UND spotted LSSU a 2-0 lead on Friday through Lakers goals from J.T. Henke and Mitch Hults. Lake State couldn’t keep going from there, though, and instead gave up five unanswered UND tallies.
On Saturday, a second-period goal from UND’s Chris Wilkie was canceled out in the same frame by Maine’s Cam Brown. Neither team scored again in regulation or overtime, but Maine won a shootout.
UND won the tournament with an official 1-0-1 record. Maine, which officially tied both of its games but also won shootouts in both, finished third.
UND will try to build upon its Icebreaker success this next week with a home-and-home series against Bemidji State.
Omaha opens with road sweep
When No. 10 Omaha and sixth-ranked Minnesota State met this weekend in Mankato, one thing was for certain: The Mavericks were going to win each game of the series.
As it turned out, the same group of Mavs – the ones that traveled north from Nebraska for the series – won both times.
Omaha opened Friday’s game on fire, taking a 2-0 lead in the first period before Austin Ortega added to the lead 58 seconds into the next period. MSU answered with a pair of goals, but Omaha goaltender Kirk Thompson’s 24 saves were enough to give the visitors the win.
On Saturday, MSU failed to get into the scoreboard. Instead, two Jake Randolph goals and a first collegiate shutout from UNO freshman goaltender Evan Weninger gave Omaha a 2-0 win and a series sweep.
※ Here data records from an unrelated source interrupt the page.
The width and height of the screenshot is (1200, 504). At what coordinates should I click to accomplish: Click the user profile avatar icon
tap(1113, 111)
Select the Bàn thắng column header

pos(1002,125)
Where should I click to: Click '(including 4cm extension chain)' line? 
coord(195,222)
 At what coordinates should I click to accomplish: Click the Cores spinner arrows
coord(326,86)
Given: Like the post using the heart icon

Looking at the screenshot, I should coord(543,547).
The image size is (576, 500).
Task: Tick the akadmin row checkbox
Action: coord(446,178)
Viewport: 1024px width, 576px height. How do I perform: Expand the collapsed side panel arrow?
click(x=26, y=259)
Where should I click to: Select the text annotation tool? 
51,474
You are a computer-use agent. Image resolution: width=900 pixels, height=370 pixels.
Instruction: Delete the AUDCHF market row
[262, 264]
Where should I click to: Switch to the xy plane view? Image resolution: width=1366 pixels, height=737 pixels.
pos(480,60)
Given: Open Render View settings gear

Omaha is on the road again next weekend, this time at Vermont.
CC struggles at home
My NCHC writing partner Candace Horgan and I both believed that Colorado College had a great opportunity to open its 2015-16 season well this weekend with a home series against Massachusetts. Little did we know, apparently, that UMass had other ideas.
The Minutemen won both games of the set, and it all started on Friday with a 6-3 victory over the homestanding Tigers. UMass scored each of the game’s first three goals, and the Minutemen kept CC sufficiently at bay from there.
Saturday was more frustrating for the Tigers, however, than that 6-3 loss on Friday was. CC looked well in position to salvage a split on Saturday thanks to three second-period goals, but UMass scored four times in the third, the last tally coming with 3:07 left in regulation.
CC will follow the Minutemen back to Massachusetts later this week when the Tigers taken on No. 14 Massachusetts-Lowell. UML is 1-0 on the season after blanking Rensselae 3-0 at home on Friday.